::: Text block :::

2

I'm having trouble solving an unknown problem, that I've never experienced on Arduino Nano(ATmega328). I'm building up a drone source code and it has been doing well. But, errors have suddenly appeared in Arduino IDE.
Obviously, I'm a rookie on programming. So help me finding out how to solve this problems.

I got errors like this:

error: expected unqualified-id before '[' token 

error: 'value' does not name a type

 Quadcopter_Code_Arduino:580: error: expected unqualified-id 
 before '[' token

  struct op[]

           ^

Quadcopter_Code_Arduino:589: error: 'value' does not name a type

   } value;

     ^
typedef union accel_t_gyro_union
{
  struct
  {
    uint8_t x_accel_h;
    uint8_t x_accel_l;
    uint8_t y_accel_h;
    uint8_t y_accel_l;
    uint8_t z_accel_h;
    uint8_t z_accel_l;
    uint8_t t_h;
    uint8_t t_l;
    uint8_t x_gyro_h;
    uint8_t x_gyro_l;
    uint8_t y_gyro_h;
    uint8_t y_gyro_l;
    uint8_t z_gyro_h;
    uint8_t z_gyro_l;
  } reg;
  struct op[]
  {
    int x_accel;
    int y_accel;
    int z_accel;
    int temperature;
    int x_gyro;
    int y_gyro;
    int z_gyro;
  } value;

};

gre_gor
  • 6,669
  • 9
  • 47
  • 52
Ms.K
  • 21
  • 3
  • You might also want to check this question [Expected unqualified-id before '[' token](http://stackoverflow.com/questions/28492647/expected-unqualified-id-before-token) – Bo Persson Mar 13 '17 at 11:22
  • 1
    Possible duplicate of [Expected unqualified-id before '\[' token](http://stackoverflow.com/questions/28492647/expected-unqualified-id-before-token) – m7913d Mar 13 '17 at 13:08

3 Answers3

2

The struct op[] { ... } looks weird to me. (I even don't know how to read/interprete this.)

:::

### Problem:
Condense the paragraph of the Arduino error post that begins "I'm having trouble solving an unknown problem" into a short bulleted list that keeps its main facts. You won't need the listing.

::: Data excerpts :::

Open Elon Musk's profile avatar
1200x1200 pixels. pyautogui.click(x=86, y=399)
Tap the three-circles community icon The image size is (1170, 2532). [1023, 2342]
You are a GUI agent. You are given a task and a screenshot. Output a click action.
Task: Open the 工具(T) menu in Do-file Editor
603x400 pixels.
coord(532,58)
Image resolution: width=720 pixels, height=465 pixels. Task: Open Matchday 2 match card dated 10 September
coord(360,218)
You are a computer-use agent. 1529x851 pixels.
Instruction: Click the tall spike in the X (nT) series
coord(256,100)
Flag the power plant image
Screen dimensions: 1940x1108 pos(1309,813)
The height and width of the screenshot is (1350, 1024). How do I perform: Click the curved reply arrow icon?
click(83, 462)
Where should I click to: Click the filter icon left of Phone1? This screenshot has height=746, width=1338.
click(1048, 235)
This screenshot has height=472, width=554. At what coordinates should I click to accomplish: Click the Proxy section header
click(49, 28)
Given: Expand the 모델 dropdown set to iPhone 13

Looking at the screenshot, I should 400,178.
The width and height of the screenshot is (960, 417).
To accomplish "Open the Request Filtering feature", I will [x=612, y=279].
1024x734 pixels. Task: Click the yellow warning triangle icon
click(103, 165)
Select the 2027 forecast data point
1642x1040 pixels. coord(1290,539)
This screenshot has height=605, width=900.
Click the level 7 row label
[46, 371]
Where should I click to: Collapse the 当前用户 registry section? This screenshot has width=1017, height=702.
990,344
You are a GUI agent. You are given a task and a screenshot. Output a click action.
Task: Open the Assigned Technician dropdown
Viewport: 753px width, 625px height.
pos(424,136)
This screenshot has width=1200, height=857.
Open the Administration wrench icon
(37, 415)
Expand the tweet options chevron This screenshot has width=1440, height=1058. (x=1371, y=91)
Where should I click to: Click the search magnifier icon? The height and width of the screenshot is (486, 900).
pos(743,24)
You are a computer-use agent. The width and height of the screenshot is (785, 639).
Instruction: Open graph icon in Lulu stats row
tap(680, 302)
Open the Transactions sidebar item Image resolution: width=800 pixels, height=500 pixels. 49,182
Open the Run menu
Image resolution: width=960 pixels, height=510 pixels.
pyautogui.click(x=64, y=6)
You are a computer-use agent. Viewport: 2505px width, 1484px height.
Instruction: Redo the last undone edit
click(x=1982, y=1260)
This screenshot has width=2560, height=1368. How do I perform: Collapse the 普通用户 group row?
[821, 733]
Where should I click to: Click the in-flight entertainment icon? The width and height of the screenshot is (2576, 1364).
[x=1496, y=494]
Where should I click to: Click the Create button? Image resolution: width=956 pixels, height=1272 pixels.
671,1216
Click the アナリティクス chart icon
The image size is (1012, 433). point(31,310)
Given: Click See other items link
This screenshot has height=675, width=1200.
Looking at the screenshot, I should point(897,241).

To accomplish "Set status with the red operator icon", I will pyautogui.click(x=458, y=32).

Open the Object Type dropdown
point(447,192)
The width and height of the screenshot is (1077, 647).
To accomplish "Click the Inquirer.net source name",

:::

### Result of the exercise:
- An unfamiliar problem, never experienced before, has come up on an Arduino Nano (ATmega328).
- It arose while building drone source code, which had been going well.
- Errors suddenly appeared in the Arduino IDE.